For freelancers, accounting might not be first on the list of business priorities. However, taking the time to put some basic structures in place can save you a big headache when it’s time to file taxes. It’s also important to keep track of your clients and invoices so that you can collect payments in a timely manner. We’ve put together a few bookkeeping tips to help ease the pain of accounting.

1. Start with a system

Don’t wait until you’ve reached the end of your first tax year to think about keeping records. It’s all too easy to forget about old invoices or expenses. As soon as you decide to strike off on your own, it’s time to set up a freelance bookkeeping system. There are plenty of options to choose from in this regard, so you can find a system that best works for you.

Accounting software is probably the easiest way to keep track of your records. You’ll need to fill in your details to get started, and from there, the software will help you get organized.
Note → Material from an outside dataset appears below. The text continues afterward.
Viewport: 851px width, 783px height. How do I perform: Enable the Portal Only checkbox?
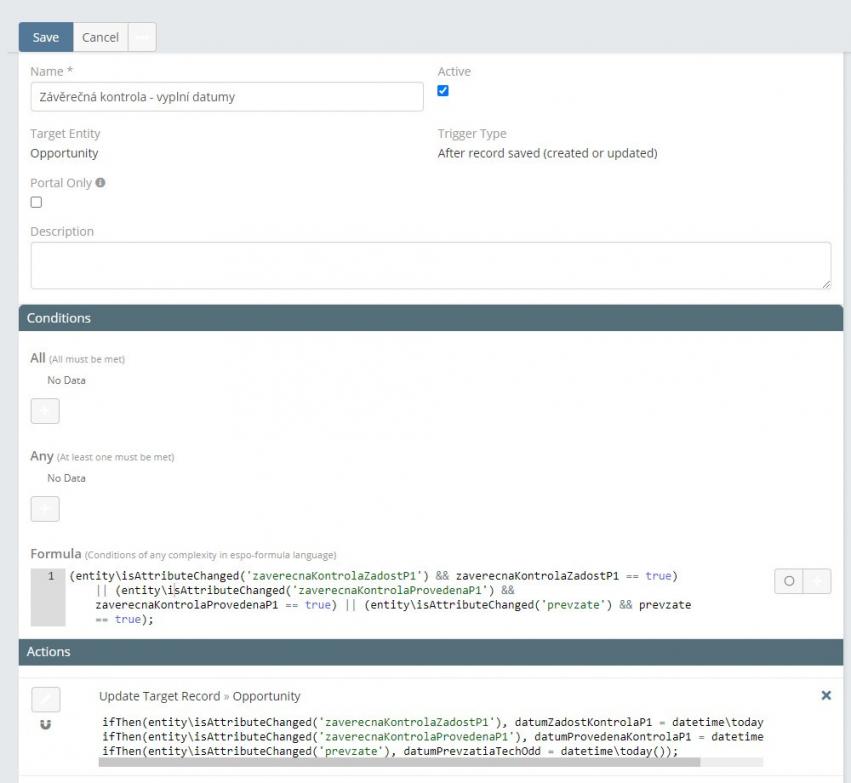36,202
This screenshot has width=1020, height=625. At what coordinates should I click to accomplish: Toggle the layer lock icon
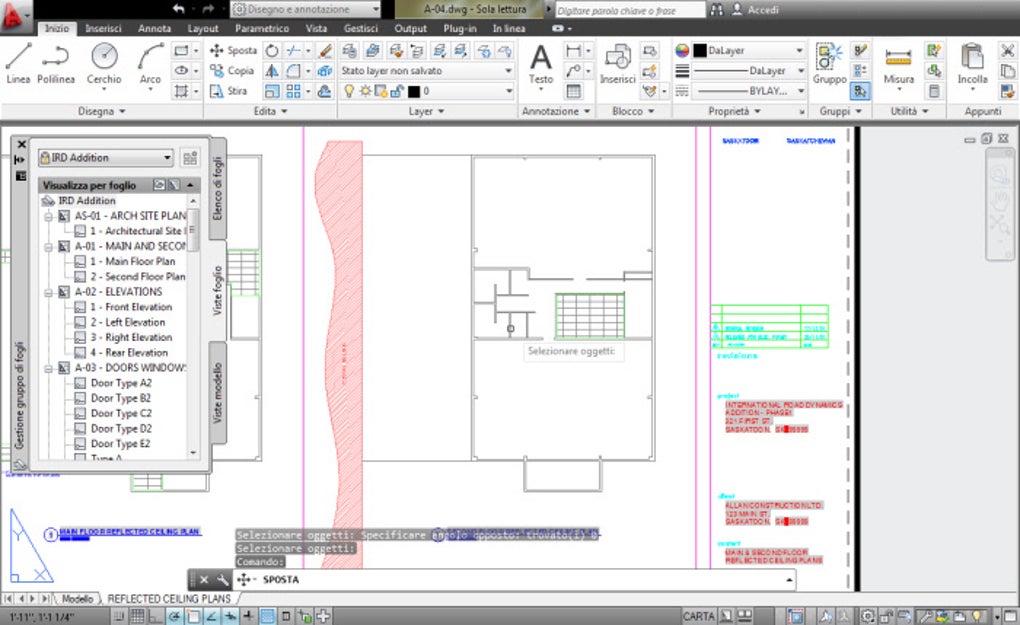click(395, 91)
It’s also worth consulting with a professional bookkeeper for advice when you’re just starting out.

2. Build accounting into your work schedule

As a freelancer, you’re already juggling a lot of different plates. In addition to providing services to clients, you also have to worry about marketing, generating leads, quality control, and follow-up. You might use a to-do list or calendar app to manage all these different tasks. Whichever system you choose, set aside a block of time every week to balance your books. It doesn’t have to be more than an hour every Friday, but you need to make sure that every expense and payment has been recorded. When it comes to accounting for freelancers, a little goes a long way.

3. Keep detailed records

A major component of self-employed bookkeeping is simply tracking your day-to-day tasks. Once you’ve set up a system, you need to keep accurate, detailed records of all your business activity. This should include:

  • A list of clients you work with

  • Hours spent working or tasks completed

  • Cost per hour or task

  • Business expenses, with receipts

  • Payments made via bank transfer

  • Payments received from clients

Details like these can be easily input into your accounting software, which then uses the data to generate invoices. It will also automatically generate accounts receivable, accounts payable, and cash flow reports to keep your financial records updated. This is vital in case you’re ever audited, or if you need to apply for lines of credit.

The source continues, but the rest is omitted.